Chaque mois de juin, N’Djamena se transforme en une scène vibrante pour la célèbre Fête de la Musique. Cette année, le ministre du Développement touristique, de la Culture et de l’Artisanat, Abakar Rozzi Teguil, a pour ambition d’organiser des événements grandioses dans les dix arrondissements de la capitale.

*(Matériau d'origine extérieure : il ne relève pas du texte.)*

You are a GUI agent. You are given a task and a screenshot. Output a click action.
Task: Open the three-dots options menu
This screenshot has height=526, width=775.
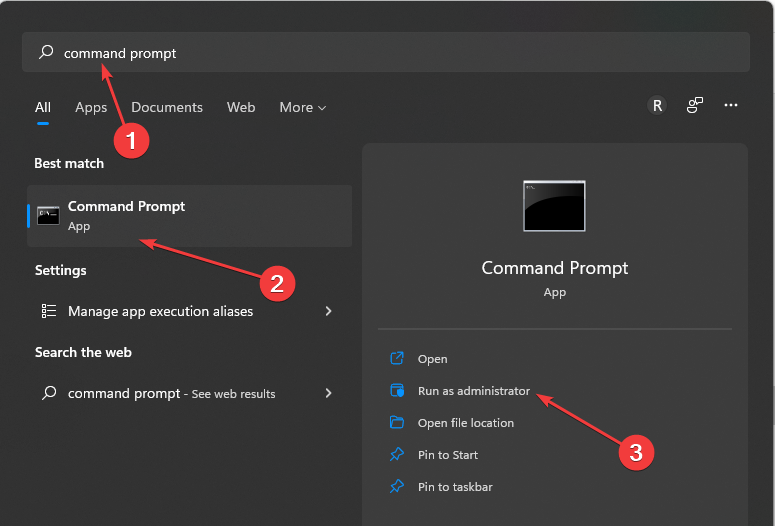point(731,105)
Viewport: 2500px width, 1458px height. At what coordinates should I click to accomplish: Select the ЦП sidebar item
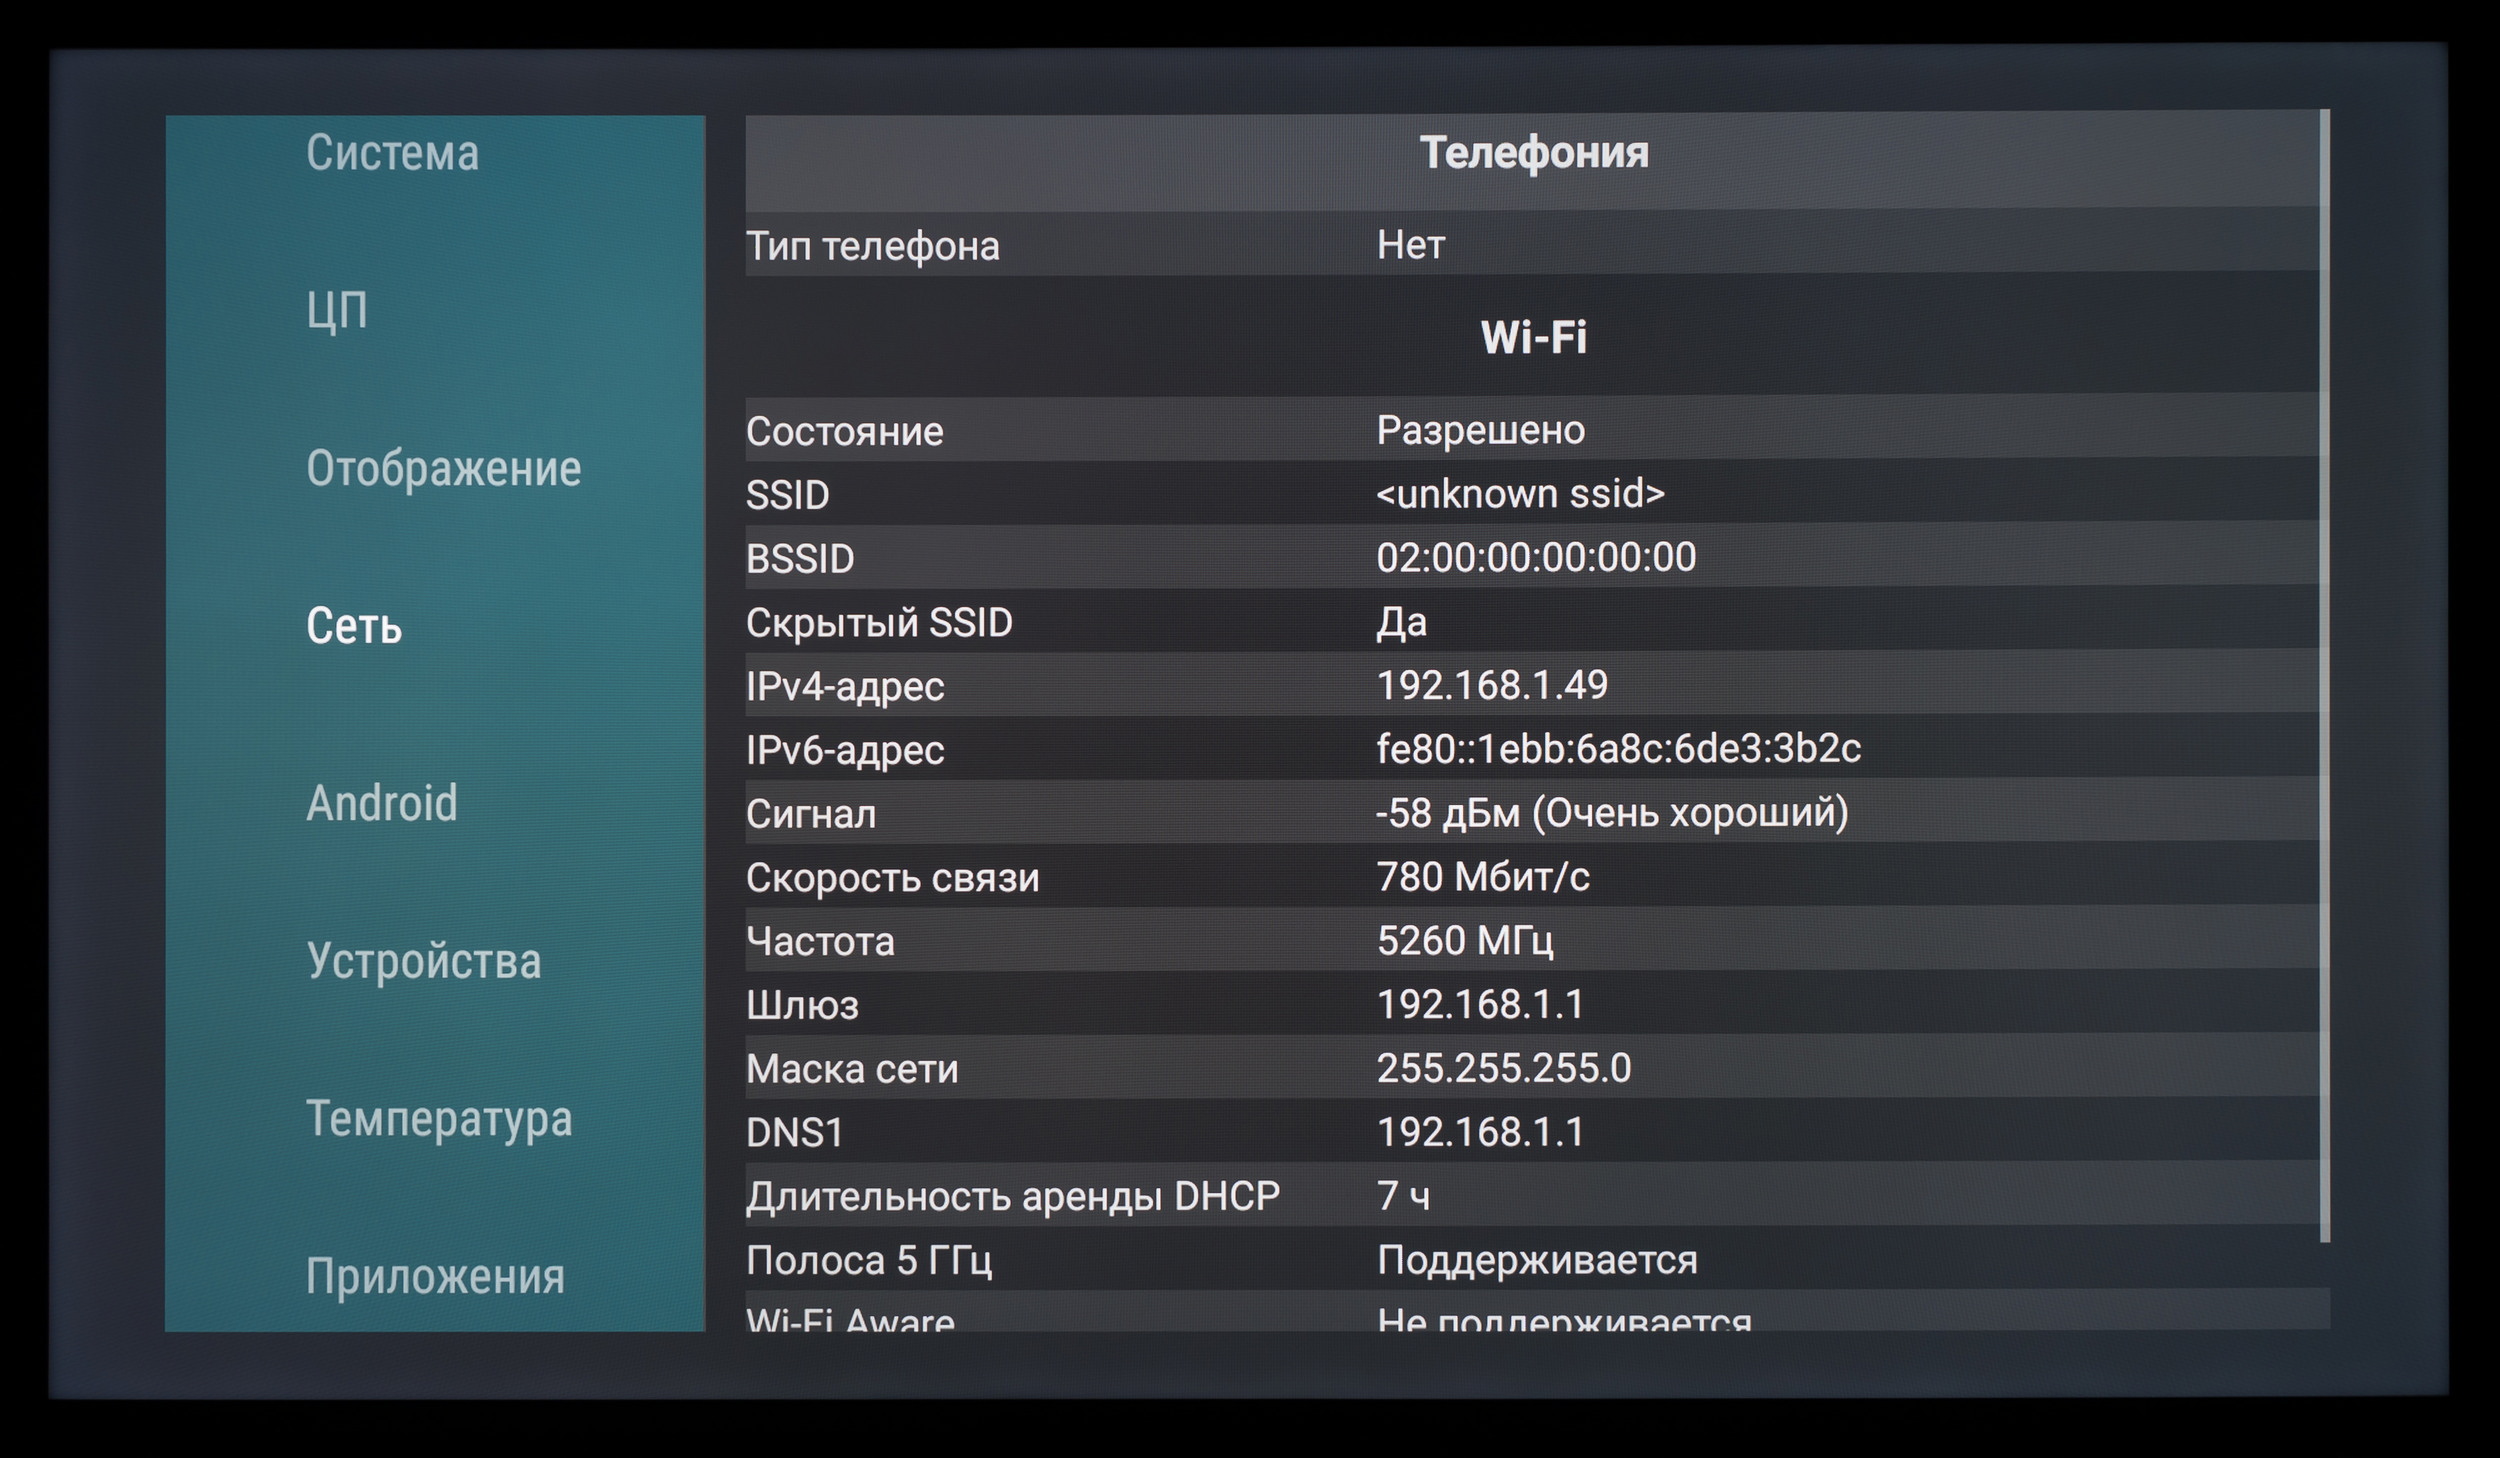[x=337, y=311]
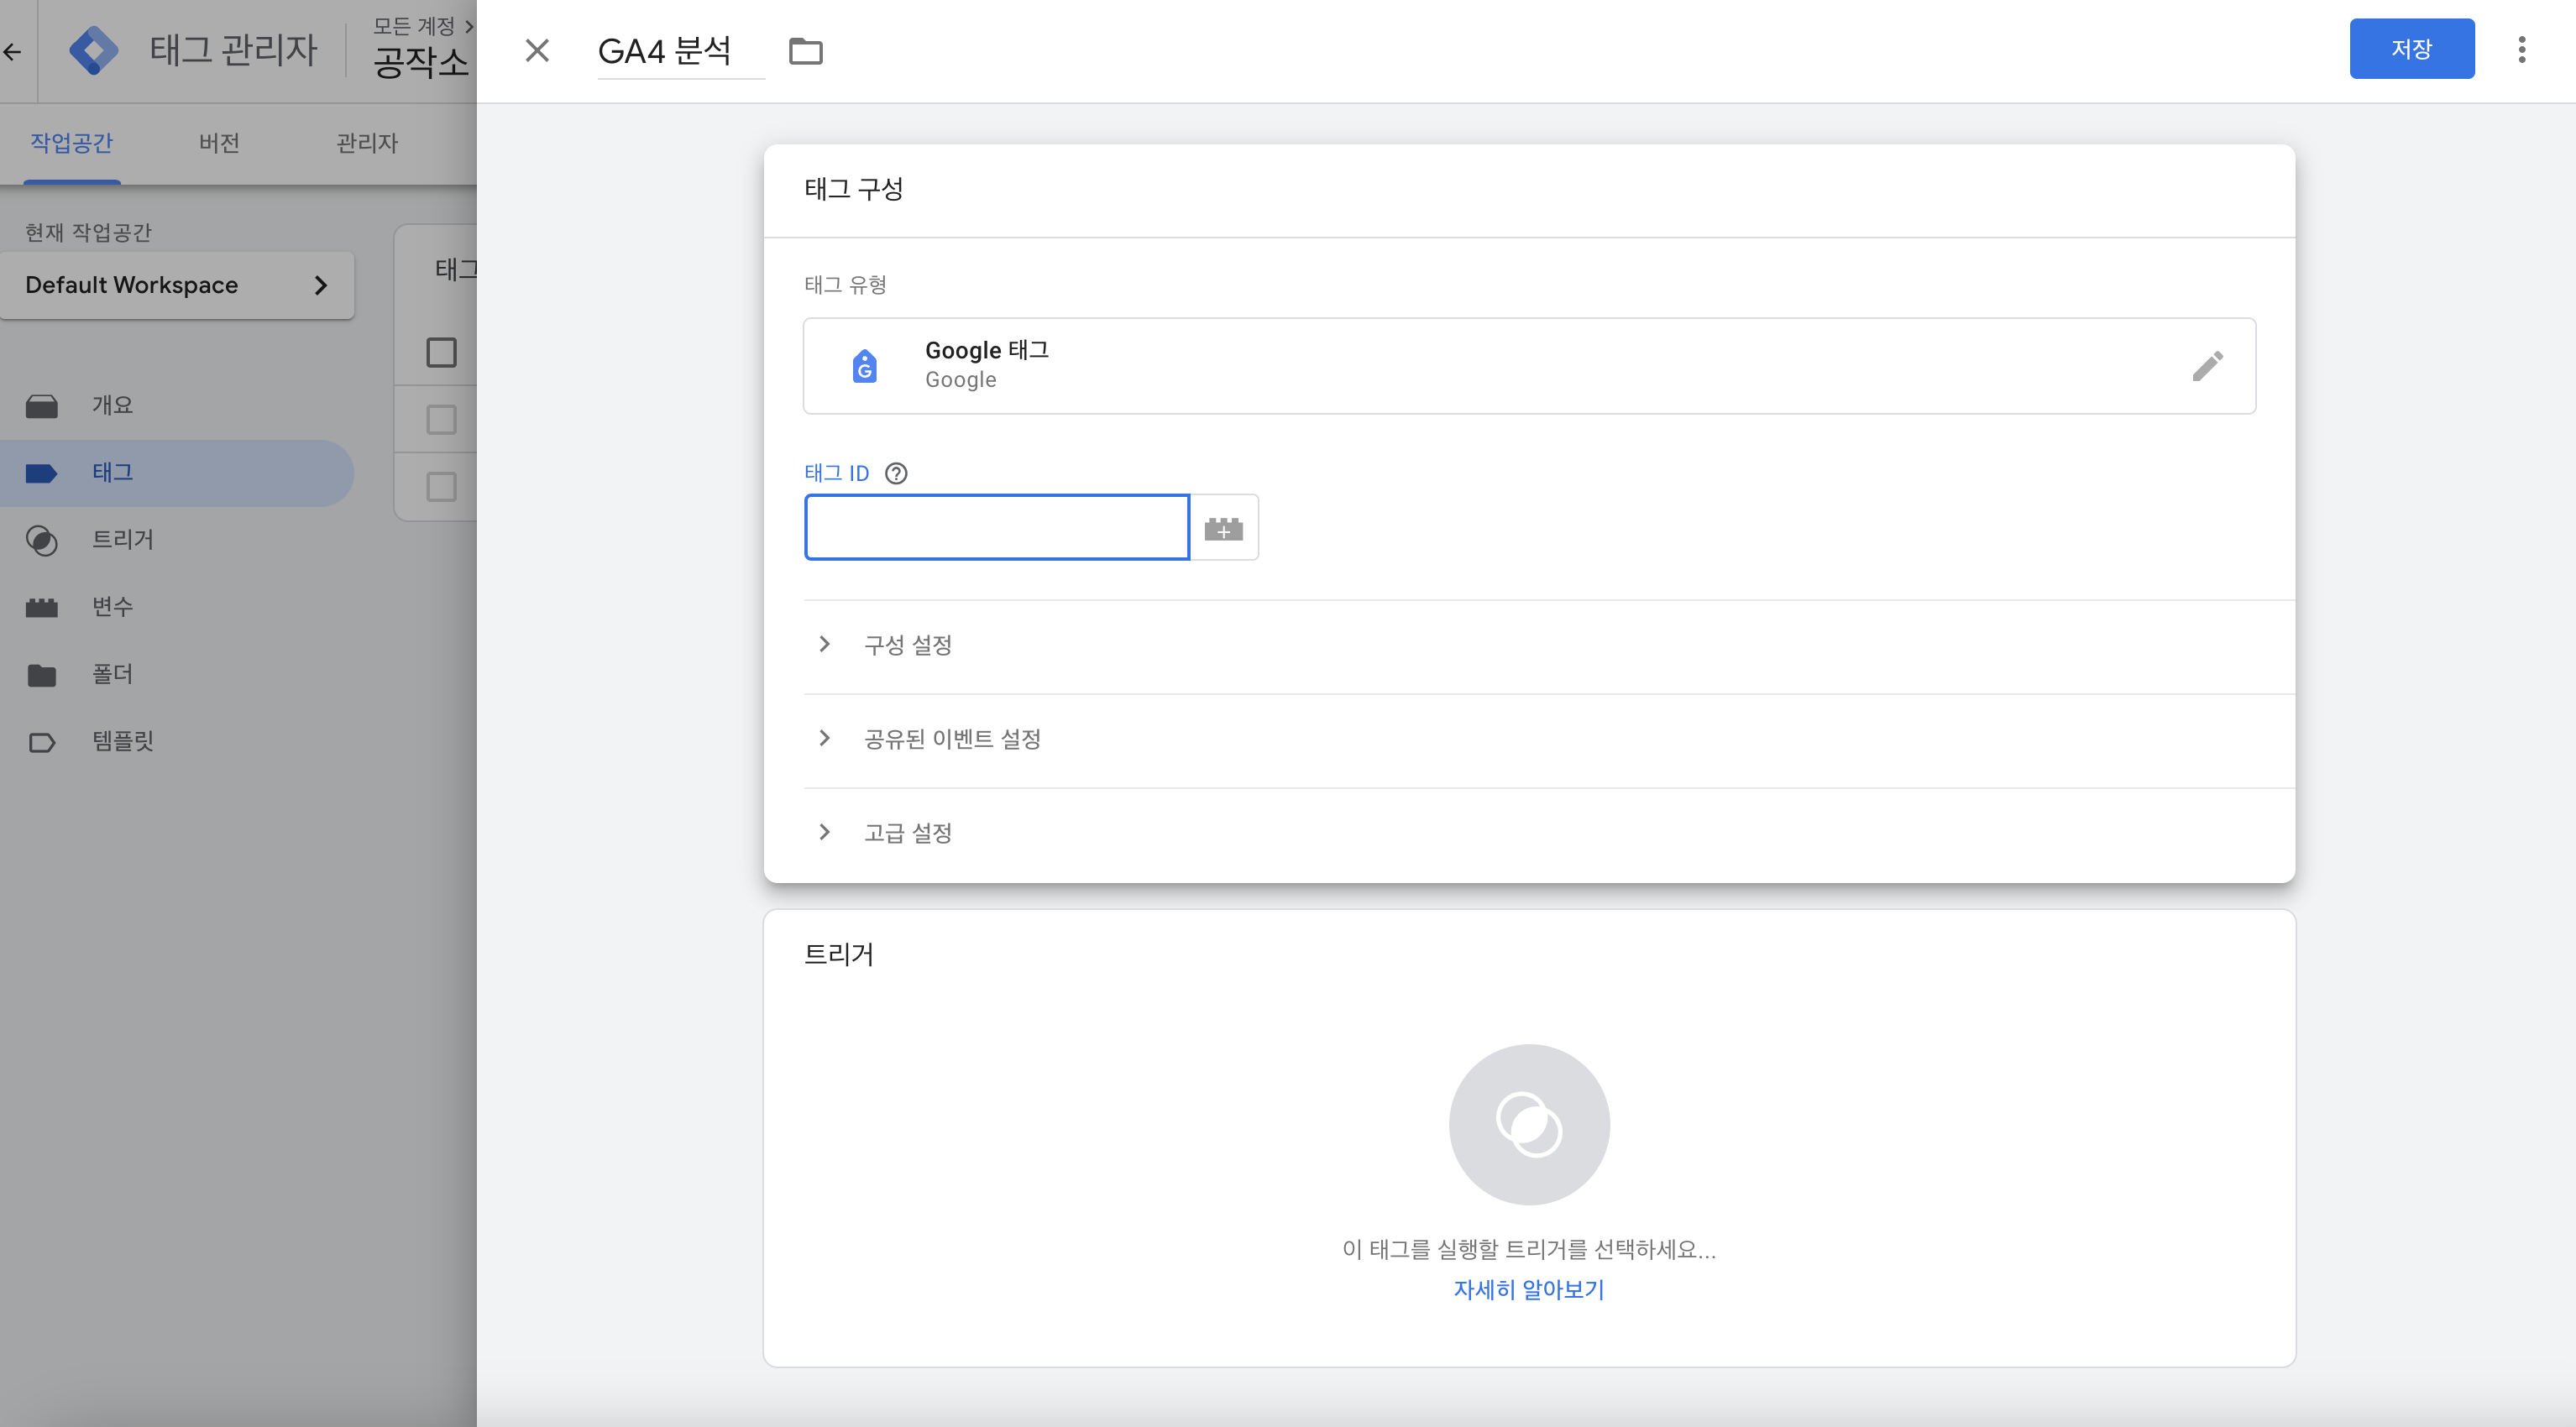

Dans cette optique, il a tenu une réunion, ce jeudi 11 juin, avec le maire de N’Djamena et les maires des arrondissements, afin de coordonner les efforts nécessaires à la réussite de cette édition 2026.
Pour le ministre de la culture, l’implication des maires sera cruciale. Il a souligné l’importance d’une mobilisation collective pour faire vibrer la ville et ses quartiers, avec un objectif commun : renforcer le vivre-ensemble et la cohésion sociale. « La musique comme vecteur de cohésion sociale » est le thème choisi pour cette édition, illustrant la volonté du Président de la République, Maréchal Mahamat Idriss Deby Itno, de placer la cohésion nationale au cœur des préoccupations.
La musique, selon les intervenants de cette réunion, a ce pouvoir unique de rassembler. Le temps d’un concert, tchadiens et étrangers, jeunes et moins jeunes, riches et modestes, se fondent en une seule communauté, unie par les mêmes mélodies. Pour le chef du département de la Culture, cette fête représente bien plus qu’un simple divertissement : c’est une célébration de fraternité et un acte de réconciliation.
La Fête de la Musique s’inscrit également dans le cadre du programme politique du gouvernement, notamment dans la réalisation du chantier n°12, qui place la culture, le tourisme et l’artisanat au cœur du développement national, a-t-il déclaré.
En somme, cet événement ne sera pas seulement une célébration musicale, mais un véritable manifeste d’espoir et de solidarité pour l’ensemble de la nation tchadienne.